REQUIRED TASK >> Carry on the comment thread below about ranchers and the storm, picking up right after its final comment.

TEXT >>

As a 40 some year resident of the Black Hills, having grown up on a ranch I watch with much interest when things are happening back home… Indeed ranchers are invested in their livestock, their livelihood…It appalls me to see how many folk have no idea of the goings on in their world and how it will guide their future… I have watched this storm coverage more on FB than anywhere…A very dear friend was critically injured in a 4 wheeler accident while moving cattle in preparation for the storm… plus the Iowa tornadoes…God bleee all of you!!!!!
Well said. Thank you for all the factual information for people who do not know about ranching and farming. We did not lose too many of our cows but our hearts still break for those that did. Sending prayers for strength and comfort for all involved.
Thanks, Elaine. I’m sorry for your loss.
I was also a city girl 43 years ago and it took me a while but also fill in love with country living, ranching. Your explanation was to the point. There are people that think their meat and milk come the store cooler, and don’t even know about cattle.As far as the weather the weather channel showed up to 4 days ahead that western SD was to get 18-24 inches clear across the state then down sized to just east of Rapid City. I heeded the warning and winterized everything outside. But we received 24-36 inches with 5-9 foot drifts.
But thank you for explaining how ranchers live. People should spent 1 week with a rancher and try to keep up with them 24/7.
Five to nine foot drifts! Wow. I remember once in high school in Casper we had a storm like that… but I know it wasn’t in October! Take care.
I loved this ! ty for posting it! im sure this will help lots of others understand more also. My only question i have is this.. was there a way to save these cows in the sense take them to the butcher? or is there only so long before that can be done? sorry if i sound heartless.. but for some strange reason that was the one thing that popped into my head, and of course you can’t just ask a random person this.. again TY for the post, and for allowing people to ask other questions.

RECORDS PROVIDED >>
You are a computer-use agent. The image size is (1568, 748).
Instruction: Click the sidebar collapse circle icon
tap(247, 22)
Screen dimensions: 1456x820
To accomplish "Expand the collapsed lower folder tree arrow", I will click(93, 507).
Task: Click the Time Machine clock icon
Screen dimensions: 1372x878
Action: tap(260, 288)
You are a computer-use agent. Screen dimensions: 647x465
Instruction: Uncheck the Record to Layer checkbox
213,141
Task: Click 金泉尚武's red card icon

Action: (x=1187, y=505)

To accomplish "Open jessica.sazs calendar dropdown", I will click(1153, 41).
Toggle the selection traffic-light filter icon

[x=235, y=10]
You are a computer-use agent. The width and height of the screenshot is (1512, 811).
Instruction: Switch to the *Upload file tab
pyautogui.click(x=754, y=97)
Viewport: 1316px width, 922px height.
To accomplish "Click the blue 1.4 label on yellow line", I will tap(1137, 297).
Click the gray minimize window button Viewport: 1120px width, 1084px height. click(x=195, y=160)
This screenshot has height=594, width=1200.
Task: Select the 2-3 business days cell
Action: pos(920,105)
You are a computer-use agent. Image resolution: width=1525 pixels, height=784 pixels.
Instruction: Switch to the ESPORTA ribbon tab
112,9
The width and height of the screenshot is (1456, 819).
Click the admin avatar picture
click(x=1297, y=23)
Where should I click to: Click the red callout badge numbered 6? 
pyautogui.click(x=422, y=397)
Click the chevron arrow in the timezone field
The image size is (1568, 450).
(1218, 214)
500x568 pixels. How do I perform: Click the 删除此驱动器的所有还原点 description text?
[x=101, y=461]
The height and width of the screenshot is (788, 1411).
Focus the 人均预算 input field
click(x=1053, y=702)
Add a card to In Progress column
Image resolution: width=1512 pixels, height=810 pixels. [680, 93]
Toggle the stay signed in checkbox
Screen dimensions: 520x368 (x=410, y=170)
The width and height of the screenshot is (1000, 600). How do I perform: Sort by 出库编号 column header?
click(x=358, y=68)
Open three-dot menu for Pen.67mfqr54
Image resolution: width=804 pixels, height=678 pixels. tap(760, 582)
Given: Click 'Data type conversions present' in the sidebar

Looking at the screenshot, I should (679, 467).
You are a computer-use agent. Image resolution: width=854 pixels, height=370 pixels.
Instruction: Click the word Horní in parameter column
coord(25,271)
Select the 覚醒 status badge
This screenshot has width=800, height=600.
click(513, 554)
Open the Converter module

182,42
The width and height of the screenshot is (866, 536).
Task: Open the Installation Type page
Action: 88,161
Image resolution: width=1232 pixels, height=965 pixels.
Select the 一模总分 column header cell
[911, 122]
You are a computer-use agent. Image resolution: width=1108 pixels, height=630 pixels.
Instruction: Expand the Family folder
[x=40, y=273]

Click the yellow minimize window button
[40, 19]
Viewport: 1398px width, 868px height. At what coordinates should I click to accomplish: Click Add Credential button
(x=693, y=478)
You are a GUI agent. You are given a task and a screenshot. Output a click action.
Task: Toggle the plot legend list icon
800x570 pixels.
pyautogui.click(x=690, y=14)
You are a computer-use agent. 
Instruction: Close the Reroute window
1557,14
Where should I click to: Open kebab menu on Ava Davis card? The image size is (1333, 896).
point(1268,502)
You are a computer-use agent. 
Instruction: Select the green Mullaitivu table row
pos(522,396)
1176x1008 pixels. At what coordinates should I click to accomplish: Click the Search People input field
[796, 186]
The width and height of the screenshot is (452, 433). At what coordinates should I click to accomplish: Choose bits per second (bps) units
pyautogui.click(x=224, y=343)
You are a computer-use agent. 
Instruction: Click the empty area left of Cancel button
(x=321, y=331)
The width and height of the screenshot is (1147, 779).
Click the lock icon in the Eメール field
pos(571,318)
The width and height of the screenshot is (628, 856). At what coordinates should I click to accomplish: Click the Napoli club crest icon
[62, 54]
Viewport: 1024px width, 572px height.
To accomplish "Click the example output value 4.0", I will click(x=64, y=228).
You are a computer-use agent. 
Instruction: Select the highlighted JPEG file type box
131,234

SOLVED PROBLEM >>
Tara, is it ok if I answer this question in my monthly Q&A session on Sunday? Come back and I’ll explain it then!
A friend posted a link to your website article about the Atlas storm. I wanted to let you know I thought your account was excellent and a lot of good points were covered. The multitudes who live the city life seem to see the rancher as the “evil spoiler” of public property, or the romantic cowboy of lurid novels. It takes another rancher or someone living side by side with them to understand how so many hours of every day are concerned with the care,feeding,and well-being of our livestock. Whether they enable us to pay the bills or not!
Thank you for speaking for all of us. I’m glad to be introduced to you website.
Lory, welcome to Red Dirt! We Greets are used to being mistaken for you Greers! Does that happen to you? 😉
Your article is well written. You depicted the plight quite well. The devastation was covered in the media. Having been on the rescue side of a number of hurricanes, I share the thought that you mentioned. Where are the rescuers with all their technology and resources? How can this happen to us? The answer is that mother nature is so vast and so unpredictable….crews with resources can’t respond fast enough…..God Bless, tomorrow always comes…..
Bob, thanks for your rescue service… that’s a dangerous and thankless job. I appreciate your thoughts.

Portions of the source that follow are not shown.